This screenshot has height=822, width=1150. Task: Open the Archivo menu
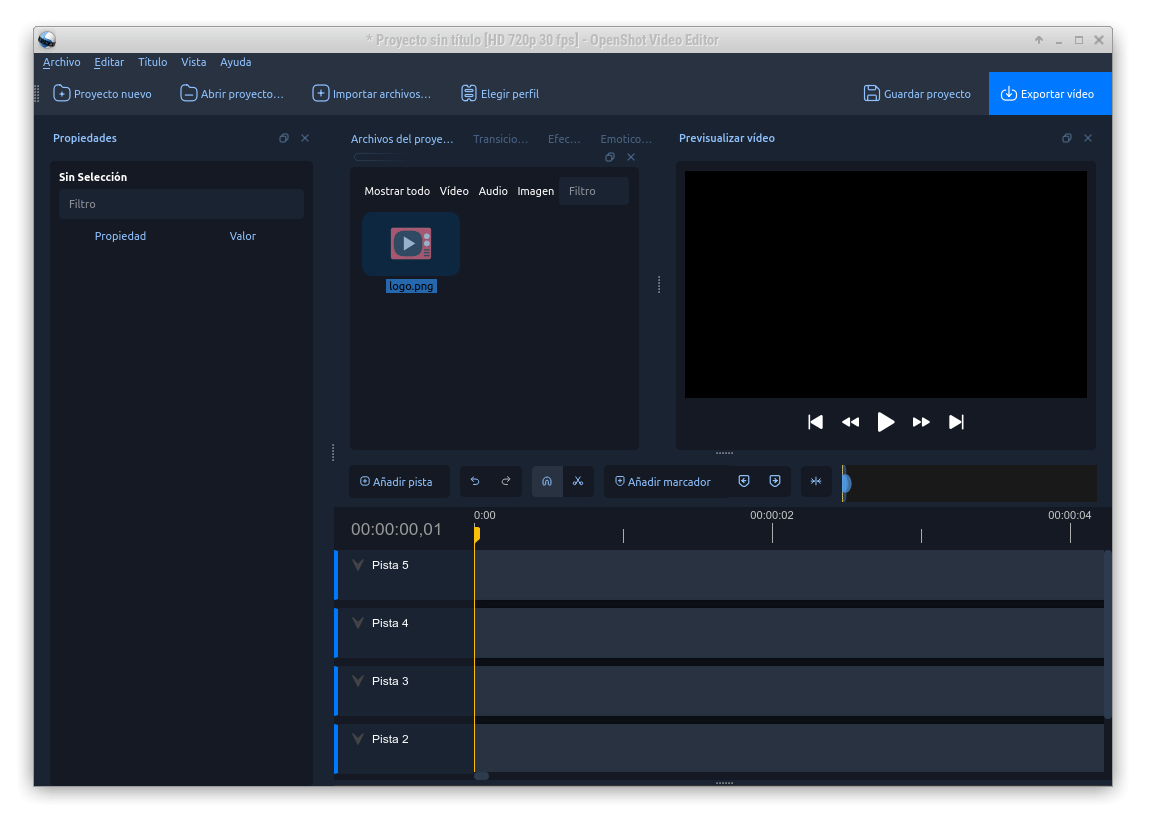(x=61, y=62)
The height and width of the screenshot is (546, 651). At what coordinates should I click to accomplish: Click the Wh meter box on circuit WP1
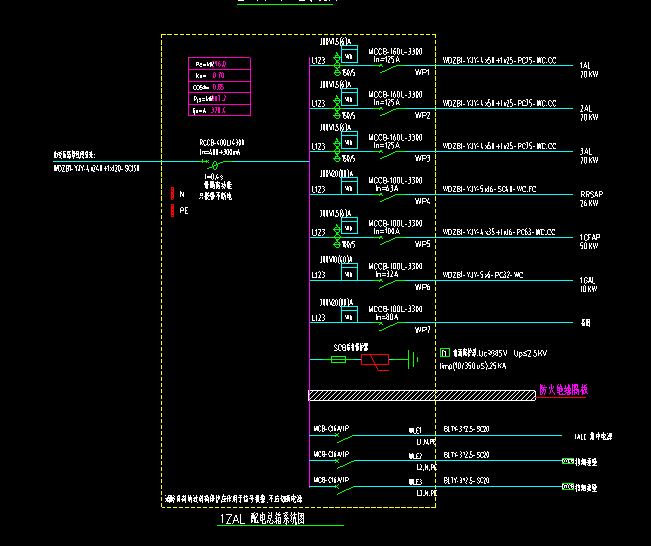349,55
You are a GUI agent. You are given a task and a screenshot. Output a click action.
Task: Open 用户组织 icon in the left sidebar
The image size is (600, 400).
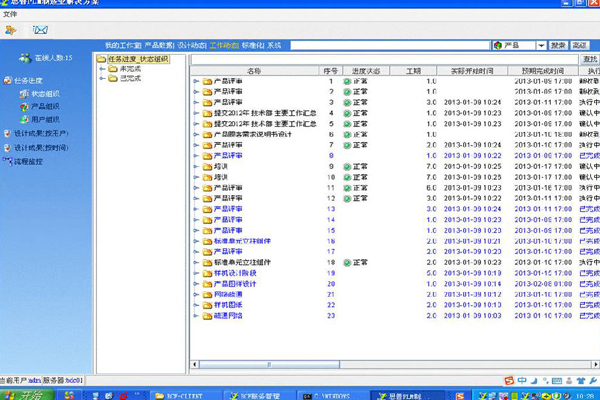(x=24, y=119)
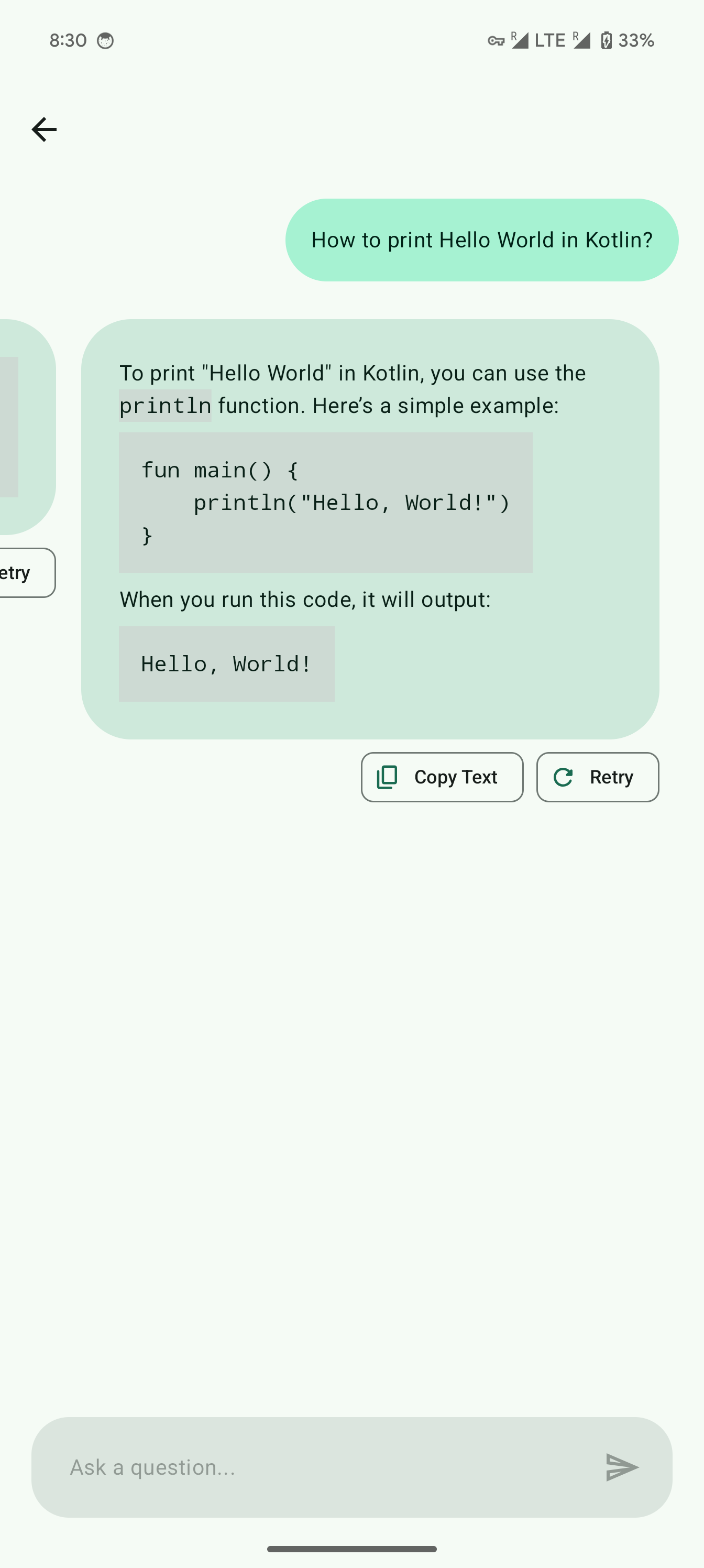704x1568 pixels.
Task: Tap the "How to print Hello World" message bubble
Action: click(481, 240)
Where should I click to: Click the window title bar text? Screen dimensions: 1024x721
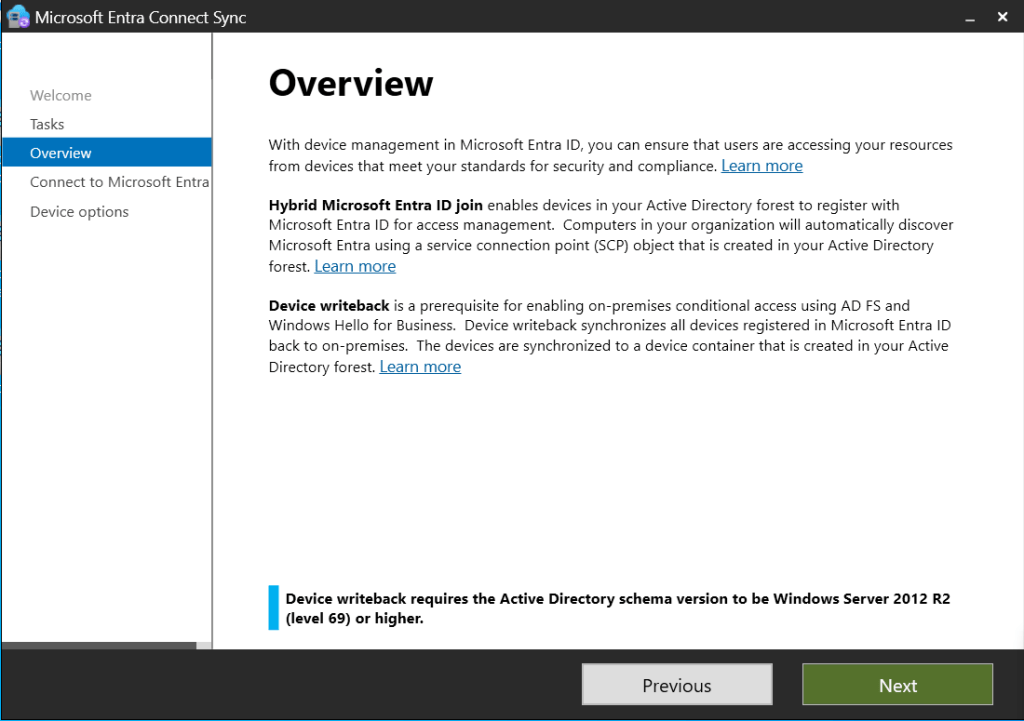140,17
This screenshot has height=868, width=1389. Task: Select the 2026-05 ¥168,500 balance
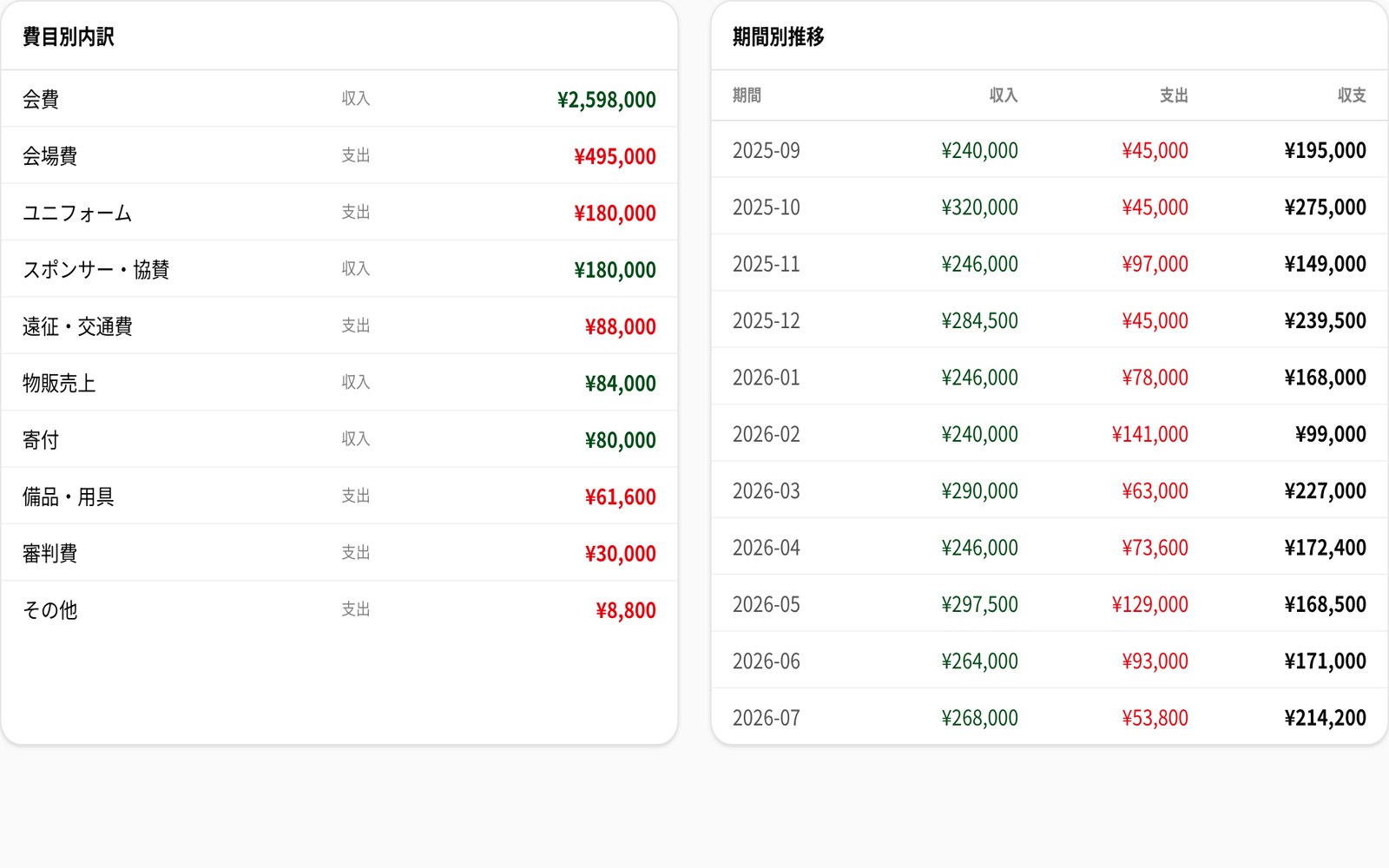(1326, 604)
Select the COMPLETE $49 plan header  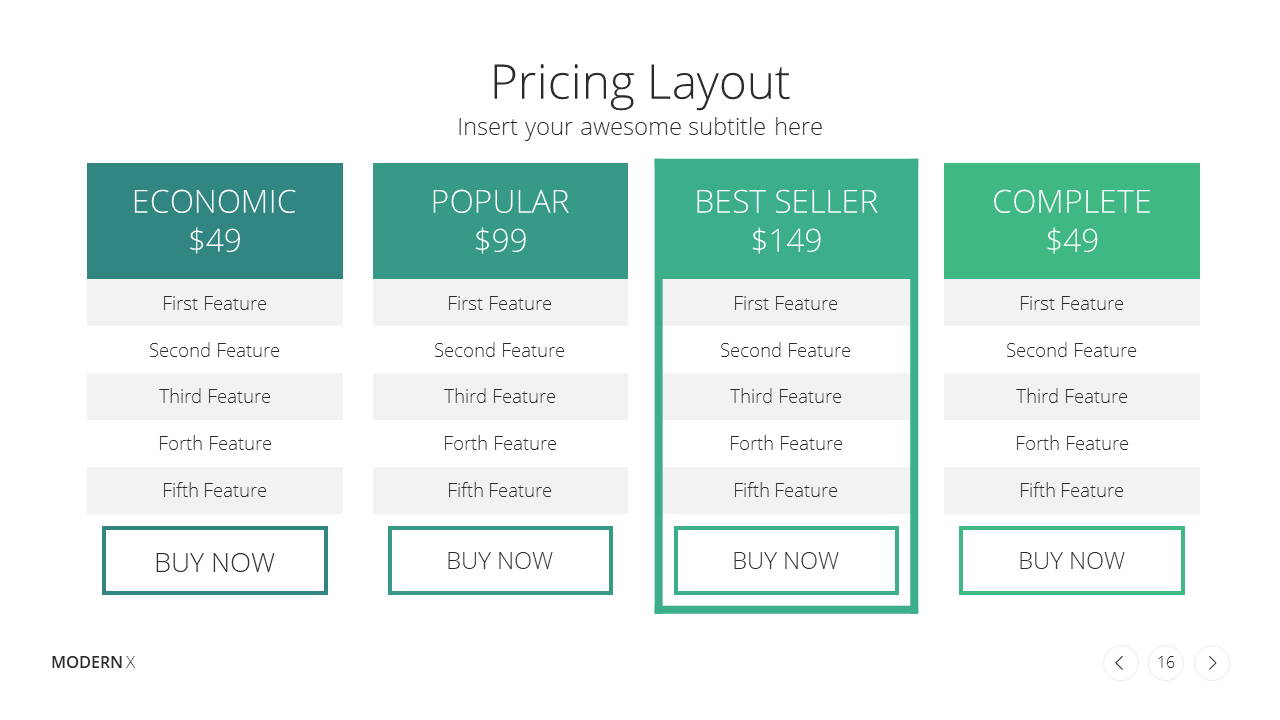(x=1072, y=221)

* [INSTRUCTIONS TO FOLLOW] The answer must be an exact copy of the lines from the start of the records above through the line containing "Task: Open 用户组织 icon in the left sidebar", with no pictures in it.

* [THE COMPLETED TASK]
This screenshot has height=822, width=1150. Task: Open the Archivo menu
(x=61, y=62)
The height and width of the screenshot is (546, 651). At what coordinates should I click to accomplish: Click the Wh meter box on circuit WP1
349,55
You are a GUI agent. You are given a task and a screenshot. Output a click action.
Task: Open 用户组织 icon in the left sidebar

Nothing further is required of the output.